ARM-A is the most prevalent architecture out there powering billions of devices. We will be covering these topics over the course of multiple articles in this series.

Exception Levels and Security States

Hey there! If you’re diving into the ARMv8-A architecture you might benefit from this writeup.

ARM-A class are a beast of a system, with layers of control and security (sometimes I feel like they are a bit of an overkill). But that’s what makes it both powerful and complex.

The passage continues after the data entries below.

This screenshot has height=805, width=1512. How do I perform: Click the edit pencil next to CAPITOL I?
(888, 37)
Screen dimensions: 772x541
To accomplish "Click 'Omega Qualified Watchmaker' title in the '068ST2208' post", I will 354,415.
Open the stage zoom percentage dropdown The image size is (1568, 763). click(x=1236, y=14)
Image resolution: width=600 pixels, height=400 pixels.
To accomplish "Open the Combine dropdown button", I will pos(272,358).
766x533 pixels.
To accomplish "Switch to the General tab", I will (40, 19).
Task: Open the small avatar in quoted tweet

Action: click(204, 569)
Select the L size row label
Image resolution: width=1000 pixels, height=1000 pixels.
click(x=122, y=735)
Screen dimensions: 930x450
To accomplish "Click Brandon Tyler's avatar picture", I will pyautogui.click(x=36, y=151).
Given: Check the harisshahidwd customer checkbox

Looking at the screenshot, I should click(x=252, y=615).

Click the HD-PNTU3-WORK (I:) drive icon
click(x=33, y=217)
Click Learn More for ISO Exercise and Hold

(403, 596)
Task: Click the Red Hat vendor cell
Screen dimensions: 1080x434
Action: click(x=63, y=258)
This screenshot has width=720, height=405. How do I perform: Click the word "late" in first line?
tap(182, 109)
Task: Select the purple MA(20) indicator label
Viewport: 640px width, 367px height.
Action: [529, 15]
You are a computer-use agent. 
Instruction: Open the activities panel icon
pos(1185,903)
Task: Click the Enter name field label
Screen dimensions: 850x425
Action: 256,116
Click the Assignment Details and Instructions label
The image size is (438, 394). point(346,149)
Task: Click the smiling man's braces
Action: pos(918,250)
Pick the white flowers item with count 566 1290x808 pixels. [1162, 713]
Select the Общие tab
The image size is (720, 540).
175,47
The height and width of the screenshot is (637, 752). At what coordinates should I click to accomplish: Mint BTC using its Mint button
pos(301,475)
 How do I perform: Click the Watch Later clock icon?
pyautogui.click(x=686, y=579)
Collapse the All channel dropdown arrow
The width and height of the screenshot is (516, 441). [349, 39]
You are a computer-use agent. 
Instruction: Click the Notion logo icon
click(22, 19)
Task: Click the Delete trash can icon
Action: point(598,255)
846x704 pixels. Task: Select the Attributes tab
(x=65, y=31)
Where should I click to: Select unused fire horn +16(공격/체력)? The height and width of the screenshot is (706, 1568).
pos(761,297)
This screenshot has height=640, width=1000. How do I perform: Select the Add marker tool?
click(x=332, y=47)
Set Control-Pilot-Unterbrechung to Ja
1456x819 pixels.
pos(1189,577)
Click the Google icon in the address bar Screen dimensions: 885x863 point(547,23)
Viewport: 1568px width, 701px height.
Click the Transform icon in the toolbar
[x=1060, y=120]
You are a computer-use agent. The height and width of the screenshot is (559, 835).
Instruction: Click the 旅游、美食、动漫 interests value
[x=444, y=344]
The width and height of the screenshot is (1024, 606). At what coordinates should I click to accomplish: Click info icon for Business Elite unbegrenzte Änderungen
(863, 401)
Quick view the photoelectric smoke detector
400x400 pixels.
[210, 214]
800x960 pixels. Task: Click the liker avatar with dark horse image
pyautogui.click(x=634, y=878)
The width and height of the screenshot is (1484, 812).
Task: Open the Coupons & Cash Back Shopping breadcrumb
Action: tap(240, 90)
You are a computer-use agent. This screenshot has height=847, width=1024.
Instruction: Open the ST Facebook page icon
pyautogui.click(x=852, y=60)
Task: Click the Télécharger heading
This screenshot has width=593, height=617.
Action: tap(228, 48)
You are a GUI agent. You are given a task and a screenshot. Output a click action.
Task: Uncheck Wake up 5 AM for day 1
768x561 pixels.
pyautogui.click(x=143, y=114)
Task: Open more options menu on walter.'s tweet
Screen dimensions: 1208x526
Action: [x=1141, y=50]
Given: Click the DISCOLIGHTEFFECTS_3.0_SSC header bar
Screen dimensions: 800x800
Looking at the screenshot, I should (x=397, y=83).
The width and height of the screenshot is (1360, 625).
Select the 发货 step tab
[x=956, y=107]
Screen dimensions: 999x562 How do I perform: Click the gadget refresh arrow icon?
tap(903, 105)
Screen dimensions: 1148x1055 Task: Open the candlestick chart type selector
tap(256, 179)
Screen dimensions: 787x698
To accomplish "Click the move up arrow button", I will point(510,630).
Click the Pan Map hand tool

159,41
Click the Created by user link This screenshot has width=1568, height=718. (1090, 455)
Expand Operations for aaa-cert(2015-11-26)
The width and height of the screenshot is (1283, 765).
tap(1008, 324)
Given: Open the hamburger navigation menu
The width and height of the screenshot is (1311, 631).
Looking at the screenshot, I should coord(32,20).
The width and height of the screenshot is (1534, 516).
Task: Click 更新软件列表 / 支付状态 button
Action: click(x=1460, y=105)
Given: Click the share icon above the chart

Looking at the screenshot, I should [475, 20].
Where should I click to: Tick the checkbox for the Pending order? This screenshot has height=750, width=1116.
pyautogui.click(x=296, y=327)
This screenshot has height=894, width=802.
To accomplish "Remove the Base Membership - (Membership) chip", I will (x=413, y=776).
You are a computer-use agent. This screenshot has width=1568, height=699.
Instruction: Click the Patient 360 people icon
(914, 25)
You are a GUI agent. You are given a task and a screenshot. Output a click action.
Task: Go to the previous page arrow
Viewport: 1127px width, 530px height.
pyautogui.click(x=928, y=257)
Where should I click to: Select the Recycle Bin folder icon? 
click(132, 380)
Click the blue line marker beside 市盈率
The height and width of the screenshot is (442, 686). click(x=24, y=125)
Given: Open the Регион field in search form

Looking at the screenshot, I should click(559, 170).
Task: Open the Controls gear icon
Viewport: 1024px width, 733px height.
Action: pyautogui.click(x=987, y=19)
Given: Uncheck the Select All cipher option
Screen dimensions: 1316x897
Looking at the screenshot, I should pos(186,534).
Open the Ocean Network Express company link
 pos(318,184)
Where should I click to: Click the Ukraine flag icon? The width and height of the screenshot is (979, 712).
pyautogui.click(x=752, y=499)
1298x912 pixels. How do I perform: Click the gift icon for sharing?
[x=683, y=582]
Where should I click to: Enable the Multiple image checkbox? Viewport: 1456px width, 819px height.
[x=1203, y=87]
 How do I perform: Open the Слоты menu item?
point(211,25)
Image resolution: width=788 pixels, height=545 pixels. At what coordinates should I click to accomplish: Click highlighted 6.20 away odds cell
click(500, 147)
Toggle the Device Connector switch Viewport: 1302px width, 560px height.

In this one, we will walk through the exception levels (EL0 to EL3) and the security states (Non-secure and Secure). These are the backbone of how ARMv8-A organizes privilege, isolation, and trust.

What’s ARMv8-A?

Before we jump into the nitty-gritty, let’s set the stage. ARMv8-A is the architecture behind most modern 64-bit ARM processors (think Cortex-A series, like the ones in your phone or in your latest Mac Mx chip or in server class CPUs).

It’s designed for flexibility, supporting everything from bare-metal IoT devices to full-blown operating systems like Linux or Android. The key to its power lies in how it manages privilege and security through exception levels and security states. These concepts sort of govern who can access what, when, and how—whether it’s an app, an OS kernel, a hypervisor, or a trusted OS or a secure firmware.

ARM64 Exception Levels

Exception Levels:-

ARMv8-A organizes its processing modes into four exception levels, namely - EL0, EL1, EL2, and EL3. Think of these as a stack of privilege, where higher numbers mean more control over the system. Each level runs specific types of software, and the transitions between them are tightly controlled.

EL0: The Unprivileged World (User Apps)

EL0 is where your everyday applications live—think your browser, games, or that random app you downloaded. It’s the least privileged level, meaning it has zero direct access to hardware or sensitive system resources. Code running at EL0 is boxed in by the operating system, which enforces strict boundaries.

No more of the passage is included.